Another possible limitation may be the lack of comparisons of MP ratio to other possible “VILI markers” as driving pressure and the index proposed by Costa (4DP + RR) in which DP is the driving pressure and RR is the respiratory rate [24]. However, both driving pressure and frequency are included in the mechanical power equation and therefore these express the same elements of VILI. The direct comparison between mechanical power and driving pressure or 4DP + RR may be the focus of a different study but this may be inappropriate in an experimental model as the specific weighting of DP and RR may be different from the 4:1 found in human clinical trials.

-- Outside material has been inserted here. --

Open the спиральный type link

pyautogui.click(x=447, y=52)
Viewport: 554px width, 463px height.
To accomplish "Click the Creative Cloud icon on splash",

However, we think that despite these limitations the results are valid. Variations in the expected MP do not compromise the validity of identifying a VILI threshold. The distribution of MP and MPratio seems to be near-continuous and well distributed across the range of MPratio (see Figure E4), and the fluid overload was the consequence of the high MP, rather than the cause.

These results and limitations reflect a longstanding debate in the understanding of VILI, which was already raised in the early descriptions of ARDS. Should the physiological hemodynamic response and its consequences (e.g., positive fluid balance and water retention due to the kidney response) be considered VILI in the absence of structural alterations?

We argue that if one starts with healthy animals, whatever alterations we found were likely due to mechanical ventilation itself, as no prior inflammation, pulmonary hypertension or edema were present prior to its initiation. Accordingly, water retention, fluid balance and hemodynamic compromise should be considered part of VILI. Perhaps, this condition is better described by a term such as ventilator-induced injury, as most vital extrapulmonary organ systems, are indirectly compromised by mechanical ventilation.

While the bulk of our results strongly suggest that a distinct MPratio greater than 4.5 causes VILI to become evident, this threshold cannot be, as such, translated to diseased lung and to human ARDS. Indeed, in diseased lung the damage related to the energy input should ideally be normalized to the size of the ventilatable lung, i.e., to the size of baby lung. While inflating the respiratory system requires a level of energy related to its mechanical characteristics, the capacity of the baby lung to receive it is less. The specific energy delivered per lung unit is an inverse function of baby lung size.